Coincidental with his career as an artist, Don has been an award-winning architect and builder in Nevada and California, where, beginning in the 1970s, he helped pioneer sustainable design and recycling practices.
In addition to painting and traditional photography, Porter’s most recent work involves photographing temporary sculptures that persuade him to see beauty in each moment (Venus principle). As he manipulates various inanimate materials and substances, he introduces them to baths of pigmented liquids and subjects the ever-changing configurations to layers of light (filtered, reflected and refracted). He photographs these fabrications as they transform, dissolve, disintegrate … cease to be what they were.
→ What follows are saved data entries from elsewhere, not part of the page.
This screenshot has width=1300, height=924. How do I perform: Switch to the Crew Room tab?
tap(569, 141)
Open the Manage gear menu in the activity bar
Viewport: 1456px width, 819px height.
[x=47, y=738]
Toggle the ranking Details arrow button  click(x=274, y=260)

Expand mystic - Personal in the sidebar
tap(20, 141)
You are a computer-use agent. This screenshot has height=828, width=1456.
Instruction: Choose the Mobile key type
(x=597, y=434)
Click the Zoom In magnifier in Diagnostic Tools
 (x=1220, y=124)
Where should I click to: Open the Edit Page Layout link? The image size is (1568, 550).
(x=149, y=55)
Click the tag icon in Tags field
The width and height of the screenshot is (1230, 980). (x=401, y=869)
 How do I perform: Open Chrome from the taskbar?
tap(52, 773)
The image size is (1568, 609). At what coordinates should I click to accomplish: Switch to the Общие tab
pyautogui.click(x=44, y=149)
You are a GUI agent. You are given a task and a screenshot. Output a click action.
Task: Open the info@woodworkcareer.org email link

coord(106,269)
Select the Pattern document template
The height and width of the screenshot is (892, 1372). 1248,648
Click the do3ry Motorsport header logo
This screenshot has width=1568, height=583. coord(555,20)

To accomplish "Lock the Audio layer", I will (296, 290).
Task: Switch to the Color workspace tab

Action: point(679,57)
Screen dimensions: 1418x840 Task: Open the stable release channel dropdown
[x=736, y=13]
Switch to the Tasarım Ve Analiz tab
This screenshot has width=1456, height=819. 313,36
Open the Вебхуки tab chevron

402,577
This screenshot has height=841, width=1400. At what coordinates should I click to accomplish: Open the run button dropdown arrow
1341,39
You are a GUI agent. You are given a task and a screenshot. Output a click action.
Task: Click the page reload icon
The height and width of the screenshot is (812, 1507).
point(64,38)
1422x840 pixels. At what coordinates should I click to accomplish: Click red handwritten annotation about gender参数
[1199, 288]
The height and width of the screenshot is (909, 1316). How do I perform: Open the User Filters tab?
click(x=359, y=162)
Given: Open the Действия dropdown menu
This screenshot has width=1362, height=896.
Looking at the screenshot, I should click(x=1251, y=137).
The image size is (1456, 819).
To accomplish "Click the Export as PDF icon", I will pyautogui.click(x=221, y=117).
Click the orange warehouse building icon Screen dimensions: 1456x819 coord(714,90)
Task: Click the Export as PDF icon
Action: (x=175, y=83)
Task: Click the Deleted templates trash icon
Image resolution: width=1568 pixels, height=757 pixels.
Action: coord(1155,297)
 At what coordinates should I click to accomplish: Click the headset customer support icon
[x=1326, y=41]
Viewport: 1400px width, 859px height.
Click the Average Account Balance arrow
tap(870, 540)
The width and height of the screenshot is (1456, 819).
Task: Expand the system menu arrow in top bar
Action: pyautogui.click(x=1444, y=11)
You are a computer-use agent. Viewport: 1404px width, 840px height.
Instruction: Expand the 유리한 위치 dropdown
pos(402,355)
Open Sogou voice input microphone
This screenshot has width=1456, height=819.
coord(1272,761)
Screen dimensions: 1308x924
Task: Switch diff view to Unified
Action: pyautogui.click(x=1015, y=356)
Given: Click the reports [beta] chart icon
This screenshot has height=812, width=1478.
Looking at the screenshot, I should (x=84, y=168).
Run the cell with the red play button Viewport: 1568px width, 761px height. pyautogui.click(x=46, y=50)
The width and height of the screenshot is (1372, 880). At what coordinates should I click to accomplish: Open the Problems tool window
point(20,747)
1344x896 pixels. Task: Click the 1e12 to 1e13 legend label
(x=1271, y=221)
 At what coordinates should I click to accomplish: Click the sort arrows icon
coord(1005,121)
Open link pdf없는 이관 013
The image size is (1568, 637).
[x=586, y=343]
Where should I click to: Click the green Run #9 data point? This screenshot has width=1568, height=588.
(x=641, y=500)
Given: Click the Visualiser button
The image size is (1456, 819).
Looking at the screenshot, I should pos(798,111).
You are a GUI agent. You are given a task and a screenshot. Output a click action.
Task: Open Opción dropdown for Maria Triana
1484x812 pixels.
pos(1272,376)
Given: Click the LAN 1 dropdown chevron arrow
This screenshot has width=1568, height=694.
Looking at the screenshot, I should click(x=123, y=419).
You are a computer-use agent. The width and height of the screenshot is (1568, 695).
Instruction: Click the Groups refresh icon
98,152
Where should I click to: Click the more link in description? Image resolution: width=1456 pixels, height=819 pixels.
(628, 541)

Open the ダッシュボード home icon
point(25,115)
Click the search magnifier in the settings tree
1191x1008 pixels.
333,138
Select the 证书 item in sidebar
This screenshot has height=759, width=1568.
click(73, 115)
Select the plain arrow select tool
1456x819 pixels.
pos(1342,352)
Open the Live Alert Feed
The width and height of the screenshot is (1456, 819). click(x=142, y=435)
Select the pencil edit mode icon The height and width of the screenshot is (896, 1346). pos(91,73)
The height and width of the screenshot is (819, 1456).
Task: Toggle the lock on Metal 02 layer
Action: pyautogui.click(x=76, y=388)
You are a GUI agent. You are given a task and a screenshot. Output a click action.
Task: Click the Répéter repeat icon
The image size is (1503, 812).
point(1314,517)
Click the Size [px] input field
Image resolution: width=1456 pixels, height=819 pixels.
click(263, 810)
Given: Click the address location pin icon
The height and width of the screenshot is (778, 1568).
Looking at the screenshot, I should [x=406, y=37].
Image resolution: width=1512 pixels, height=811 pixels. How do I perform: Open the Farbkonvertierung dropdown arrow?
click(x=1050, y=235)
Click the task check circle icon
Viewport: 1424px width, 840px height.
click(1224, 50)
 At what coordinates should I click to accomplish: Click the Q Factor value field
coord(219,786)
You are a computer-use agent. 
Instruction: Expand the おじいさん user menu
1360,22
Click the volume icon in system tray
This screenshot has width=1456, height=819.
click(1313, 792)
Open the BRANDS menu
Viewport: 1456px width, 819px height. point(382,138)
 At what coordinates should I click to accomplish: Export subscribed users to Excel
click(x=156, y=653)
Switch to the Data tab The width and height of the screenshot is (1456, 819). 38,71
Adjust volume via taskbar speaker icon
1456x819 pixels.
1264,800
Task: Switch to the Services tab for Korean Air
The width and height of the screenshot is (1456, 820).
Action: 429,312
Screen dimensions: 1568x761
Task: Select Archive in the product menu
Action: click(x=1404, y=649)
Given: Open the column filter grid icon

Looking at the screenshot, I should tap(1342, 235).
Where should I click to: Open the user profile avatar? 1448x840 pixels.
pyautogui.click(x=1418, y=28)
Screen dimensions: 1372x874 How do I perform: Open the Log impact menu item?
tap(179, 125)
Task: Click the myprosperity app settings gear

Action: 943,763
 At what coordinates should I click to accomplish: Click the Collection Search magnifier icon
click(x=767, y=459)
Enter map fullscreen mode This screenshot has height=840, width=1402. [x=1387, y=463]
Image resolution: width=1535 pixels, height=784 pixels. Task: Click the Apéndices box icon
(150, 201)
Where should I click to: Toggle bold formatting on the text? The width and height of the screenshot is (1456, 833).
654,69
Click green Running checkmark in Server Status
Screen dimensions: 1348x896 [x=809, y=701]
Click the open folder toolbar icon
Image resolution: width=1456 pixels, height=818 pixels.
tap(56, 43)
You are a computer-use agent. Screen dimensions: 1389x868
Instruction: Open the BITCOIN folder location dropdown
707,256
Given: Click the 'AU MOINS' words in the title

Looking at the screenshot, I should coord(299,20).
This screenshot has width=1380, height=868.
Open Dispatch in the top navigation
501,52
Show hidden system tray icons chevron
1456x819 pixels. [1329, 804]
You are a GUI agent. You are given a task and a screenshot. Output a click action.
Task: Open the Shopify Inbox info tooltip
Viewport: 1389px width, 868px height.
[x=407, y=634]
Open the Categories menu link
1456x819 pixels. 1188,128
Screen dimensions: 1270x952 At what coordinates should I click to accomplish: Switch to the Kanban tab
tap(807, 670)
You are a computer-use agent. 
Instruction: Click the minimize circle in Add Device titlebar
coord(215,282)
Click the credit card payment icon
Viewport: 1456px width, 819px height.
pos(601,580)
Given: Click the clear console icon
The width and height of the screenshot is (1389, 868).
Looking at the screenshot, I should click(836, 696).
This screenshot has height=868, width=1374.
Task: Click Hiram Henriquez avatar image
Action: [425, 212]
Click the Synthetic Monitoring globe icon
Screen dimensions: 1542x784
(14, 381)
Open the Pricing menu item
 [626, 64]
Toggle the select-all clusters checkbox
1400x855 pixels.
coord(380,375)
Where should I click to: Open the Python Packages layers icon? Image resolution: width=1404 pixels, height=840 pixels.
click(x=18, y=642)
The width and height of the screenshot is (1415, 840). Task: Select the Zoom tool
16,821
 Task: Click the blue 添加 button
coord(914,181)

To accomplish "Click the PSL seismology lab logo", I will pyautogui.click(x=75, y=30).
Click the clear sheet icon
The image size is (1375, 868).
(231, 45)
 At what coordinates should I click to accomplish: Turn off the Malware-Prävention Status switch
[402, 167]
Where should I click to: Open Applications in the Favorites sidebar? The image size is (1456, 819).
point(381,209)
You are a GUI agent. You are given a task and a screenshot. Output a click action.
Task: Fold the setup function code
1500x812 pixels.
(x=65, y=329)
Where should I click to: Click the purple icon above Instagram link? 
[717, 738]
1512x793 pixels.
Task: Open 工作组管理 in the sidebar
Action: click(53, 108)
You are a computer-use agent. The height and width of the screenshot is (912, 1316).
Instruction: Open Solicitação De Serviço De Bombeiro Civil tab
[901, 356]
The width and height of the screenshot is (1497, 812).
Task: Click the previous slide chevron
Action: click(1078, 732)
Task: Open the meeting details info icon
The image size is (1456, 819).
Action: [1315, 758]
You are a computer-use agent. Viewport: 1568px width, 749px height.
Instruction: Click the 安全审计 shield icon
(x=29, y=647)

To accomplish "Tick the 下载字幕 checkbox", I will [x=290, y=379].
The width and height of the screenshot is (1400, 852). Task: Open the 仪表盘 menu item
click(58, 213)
He does not use Photoshop or the like. “By intentionally designing the sculptures to transcend a preceding moment of existence,” Don explains “I can record that exact instance of transformation as a requiem for each moment that was, all the while conceding, even celebrating, the impermanence of all that exists …. did exist.”
“The cohesiveness of my images is with the process itself, not so much with the images or series of images - which I tend not to do. No moment is the same as any other, nor is one of my temporary sculptures the same as any other. Each of these images is a self-portrait of my artistic intentions and decisions at a particular time - a metaphor for my existential being."